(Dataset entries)
* * * * * * *
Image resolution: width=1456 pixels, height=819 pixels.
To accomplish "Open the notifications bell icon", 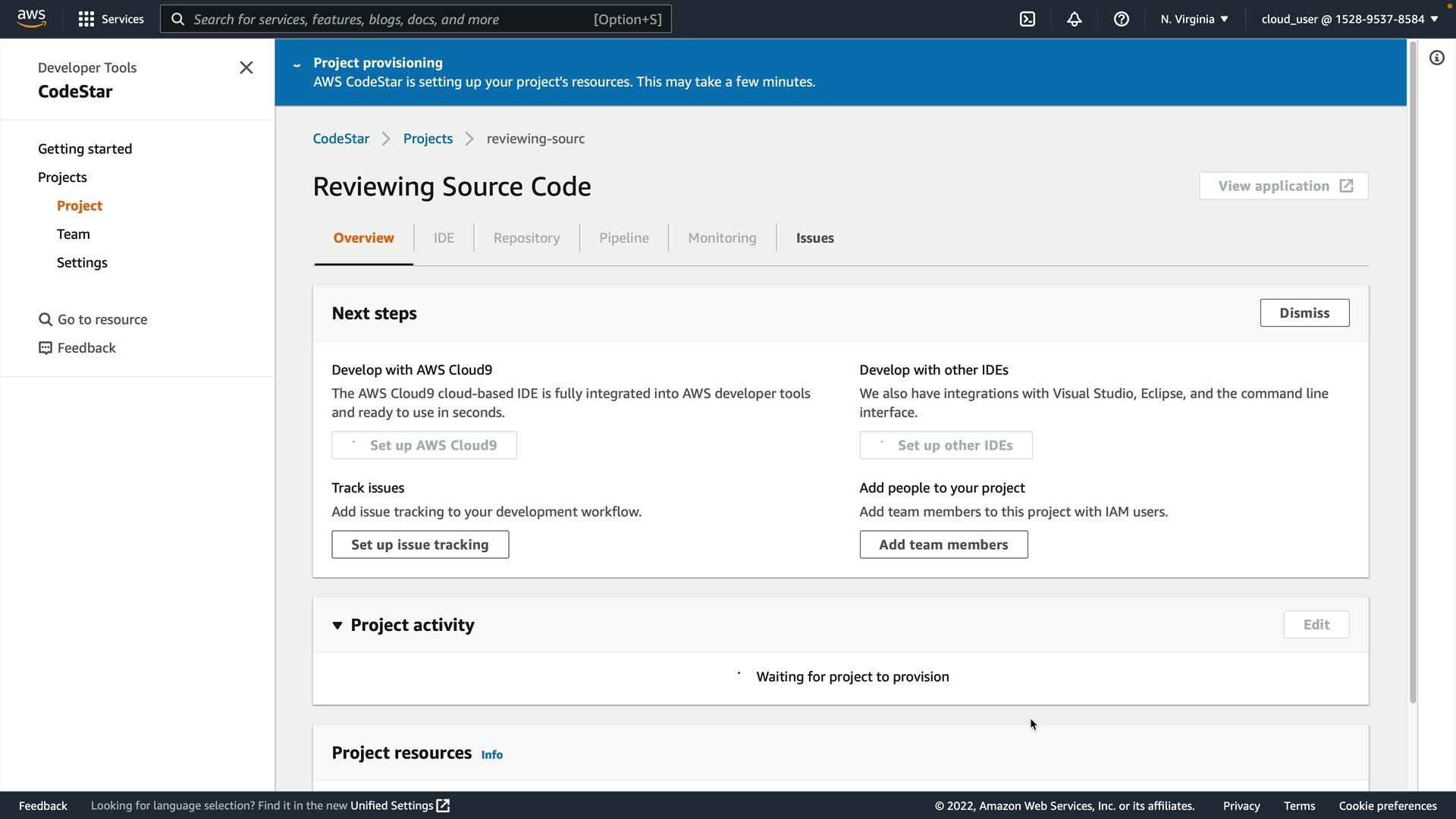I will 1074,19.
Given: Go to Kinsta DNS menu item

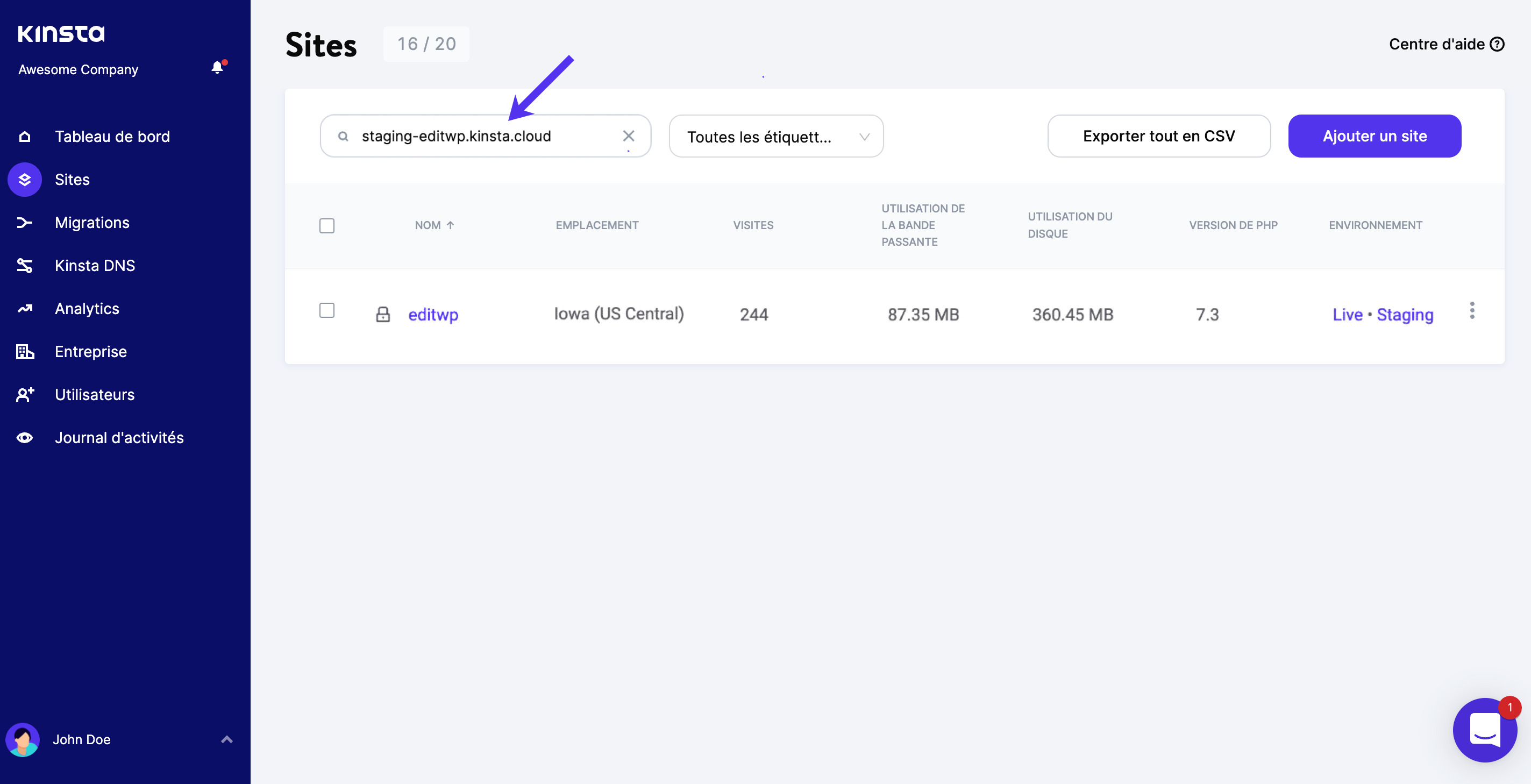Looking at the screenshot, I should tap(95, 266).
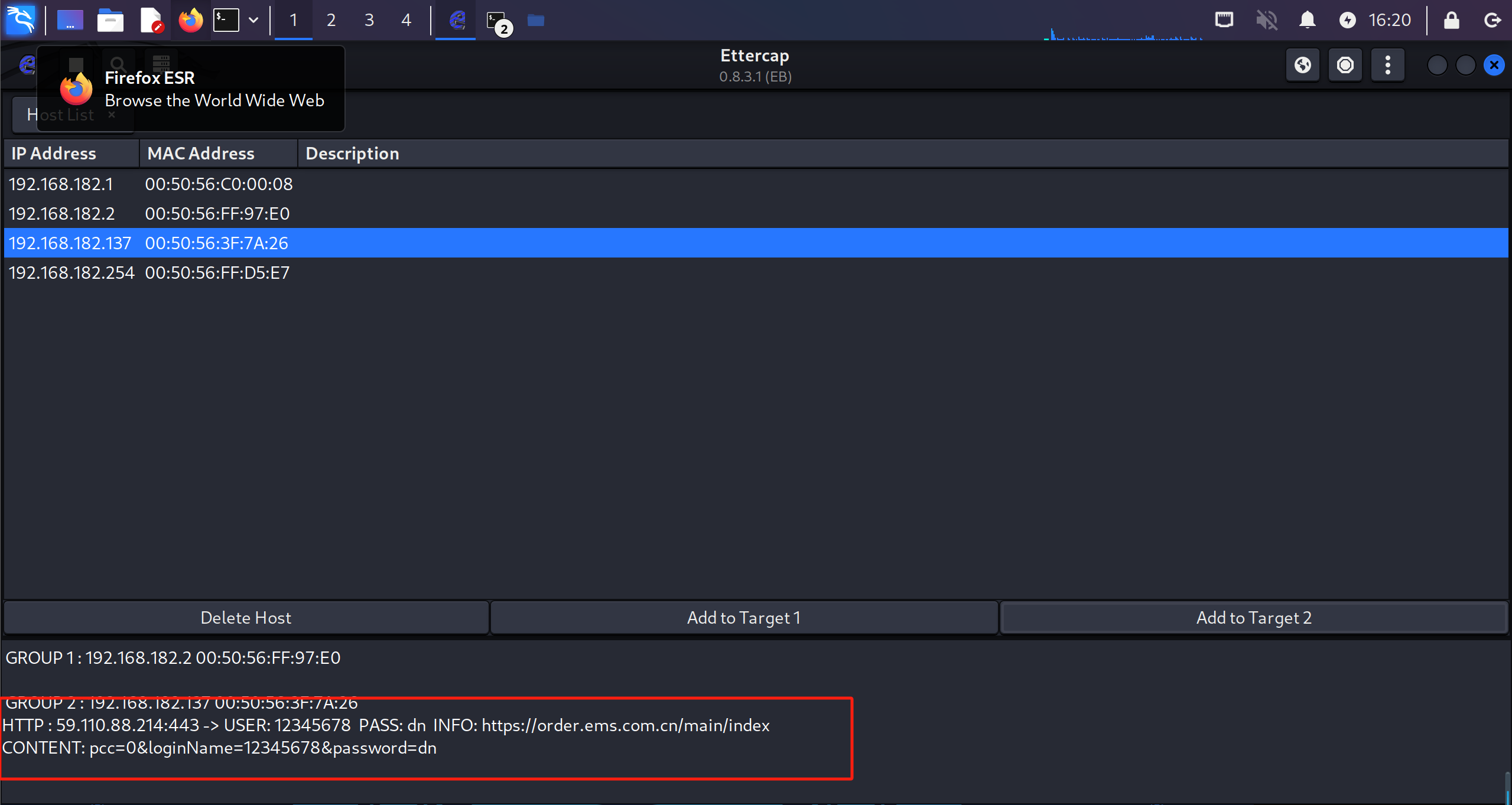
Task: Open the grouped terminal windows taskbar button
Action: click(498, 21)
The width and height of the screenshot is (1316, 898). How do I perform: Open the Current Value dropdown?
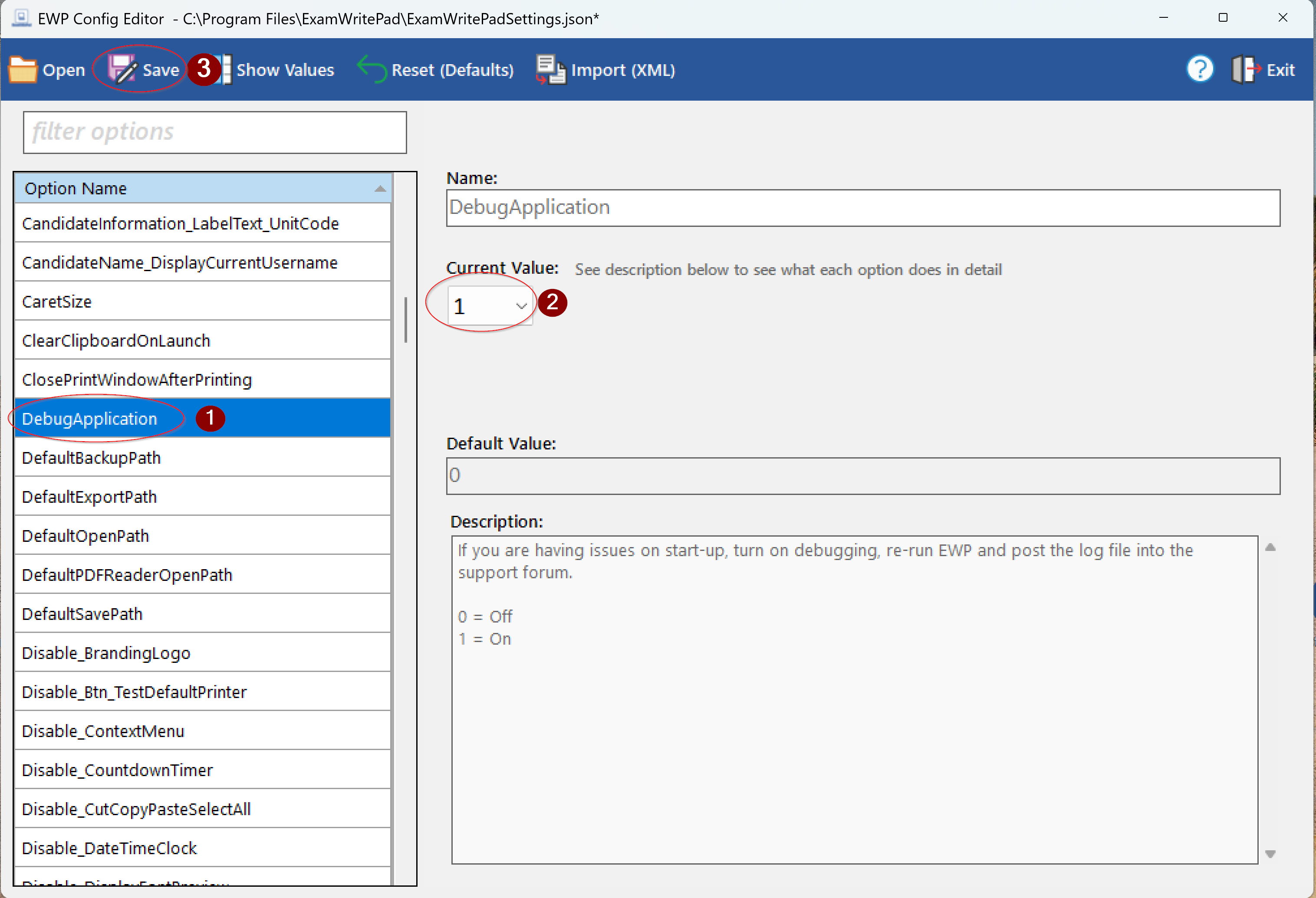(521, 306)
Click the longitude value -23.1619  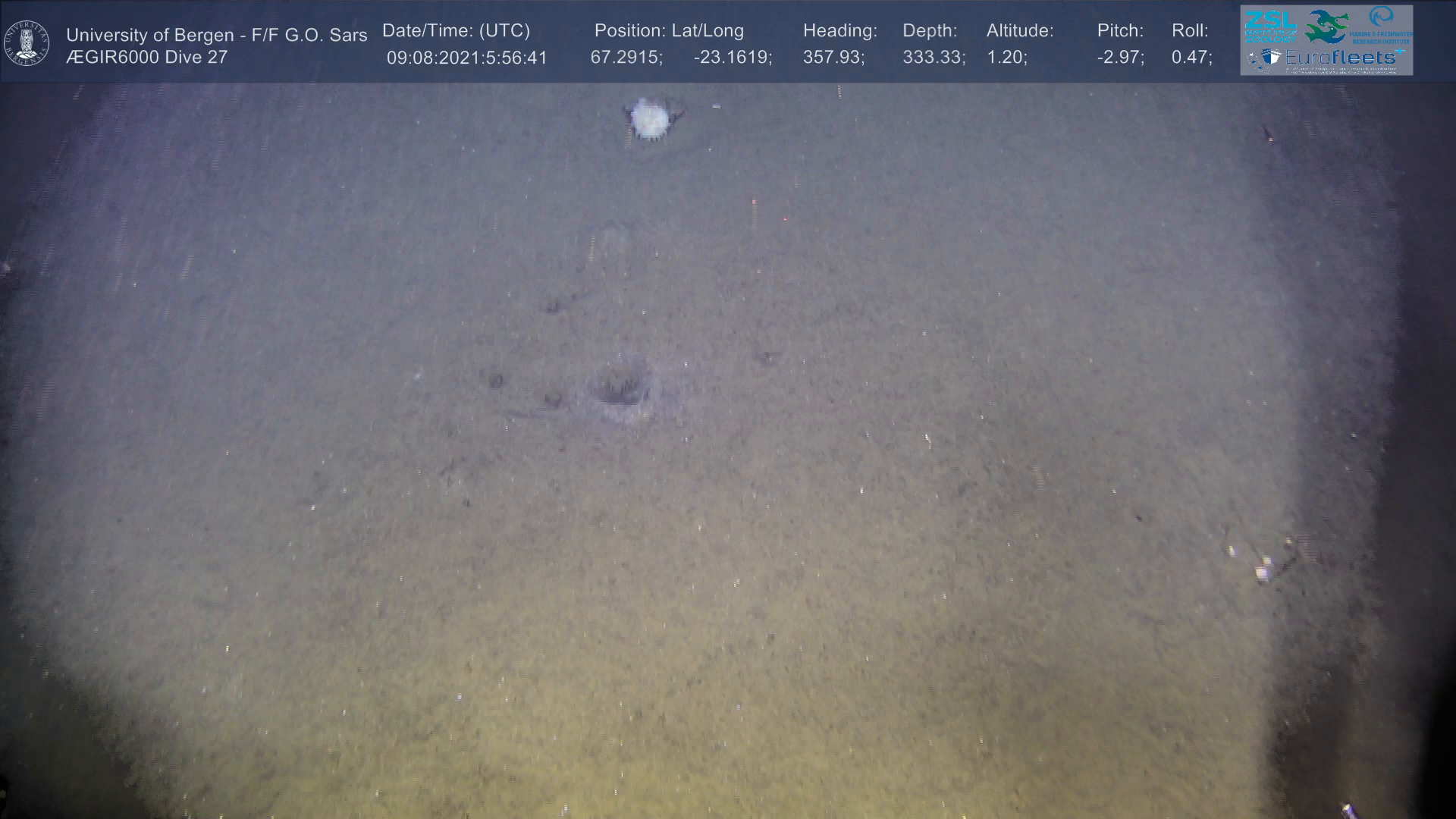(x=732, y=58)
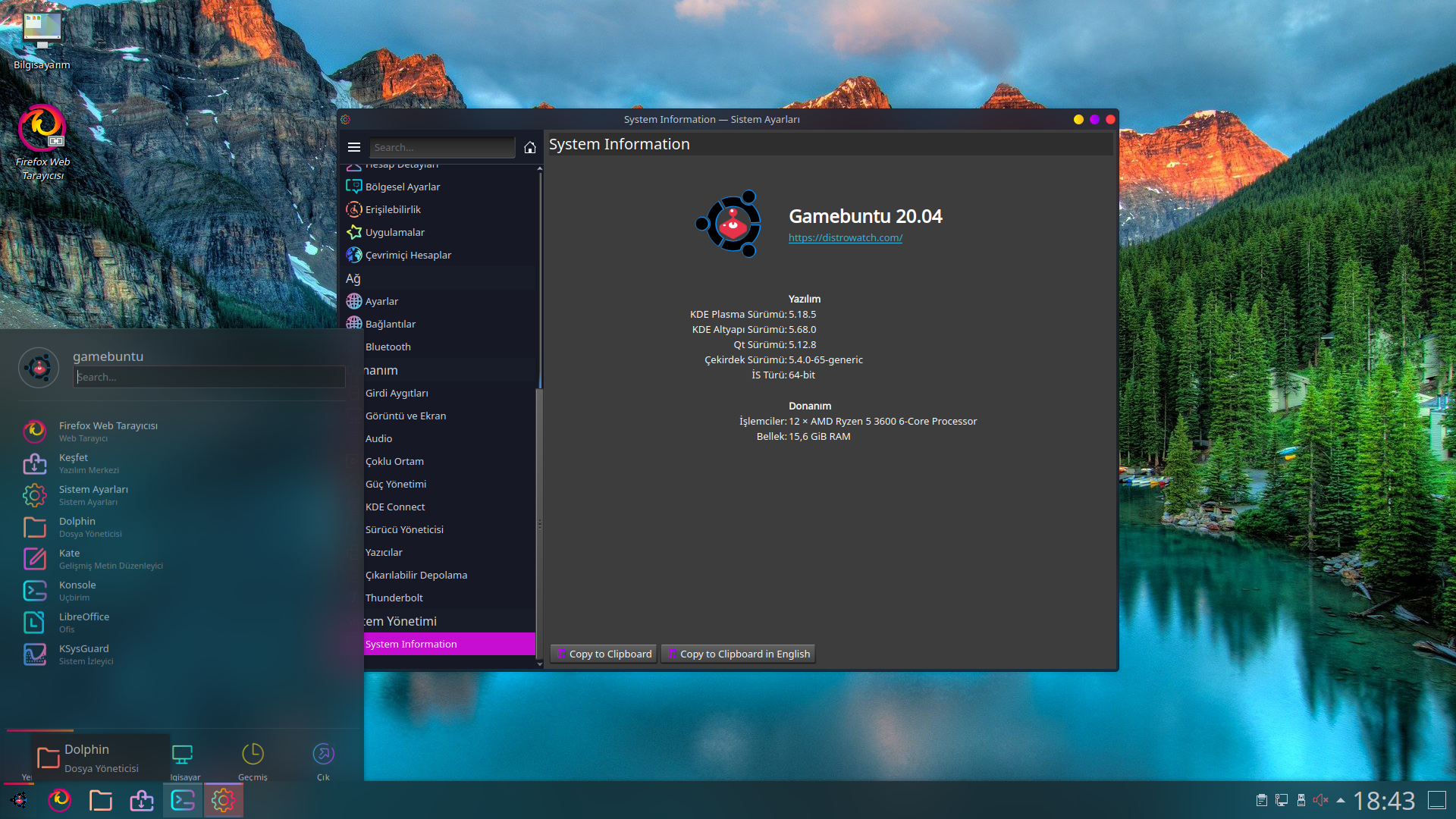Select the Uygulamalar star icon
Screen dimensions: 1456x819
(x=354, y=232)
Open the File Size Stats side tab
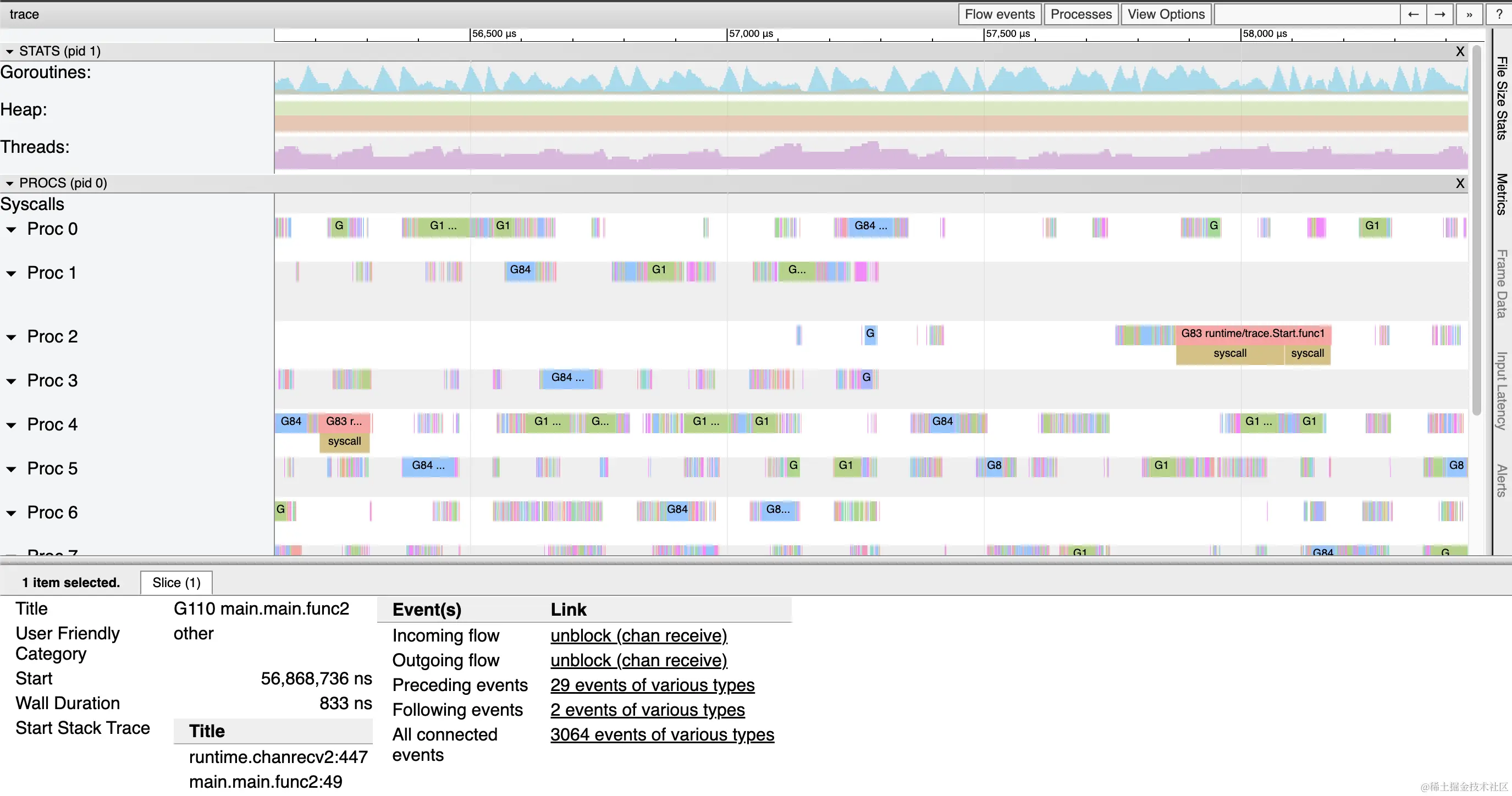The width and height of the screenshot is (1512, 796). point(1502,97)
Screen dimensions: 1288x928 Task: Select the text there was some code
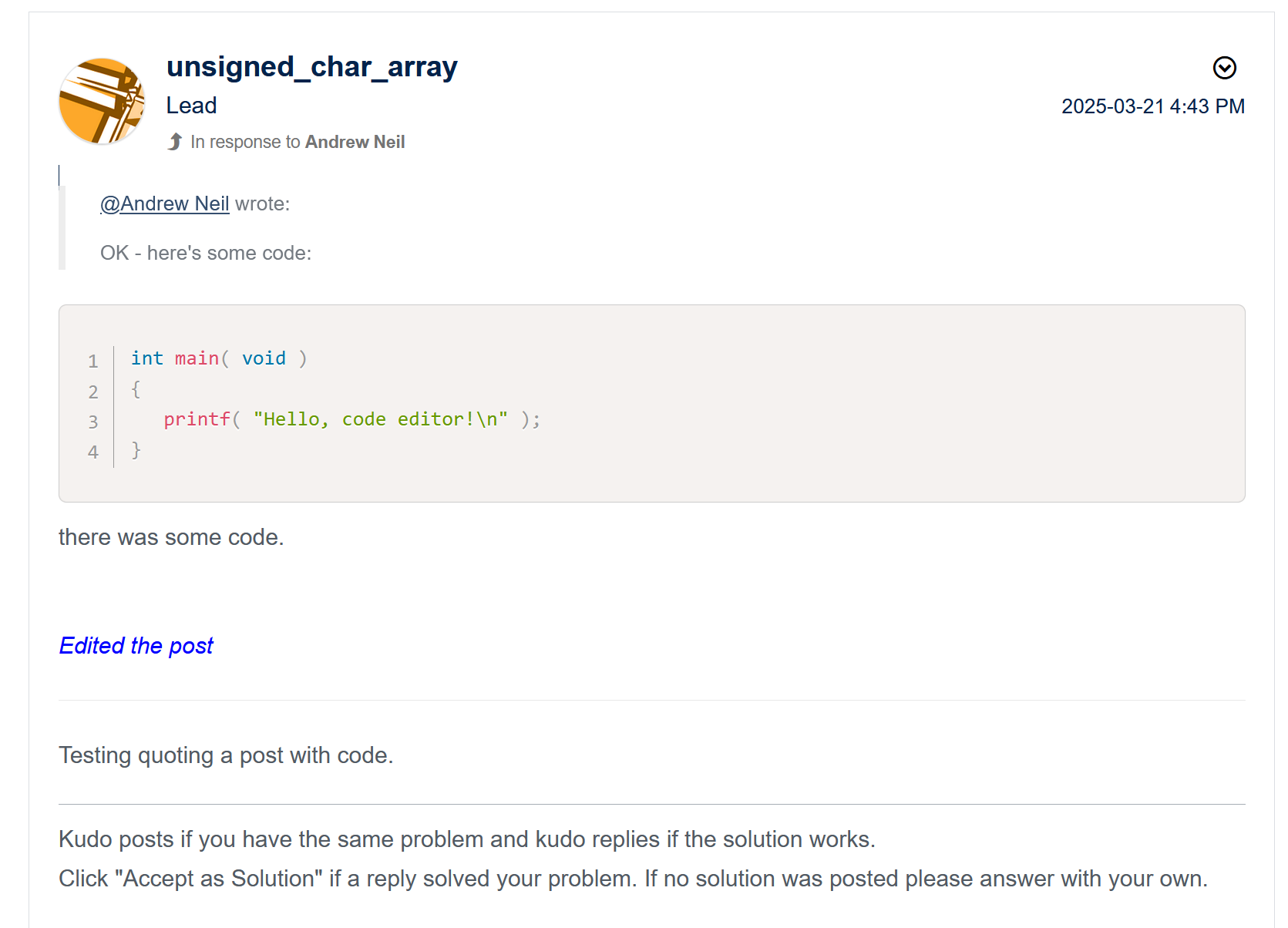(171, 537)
* * * * * * *
No pictures should appear in the copy. Print exactly the lines above from the line containing "Screen dimensions: 1288x928" through the last line of the data.

● **EXERCISE OUTPUT**
Screen dimensions: 1288x928 Task: Select the text there was some code
(171, 537)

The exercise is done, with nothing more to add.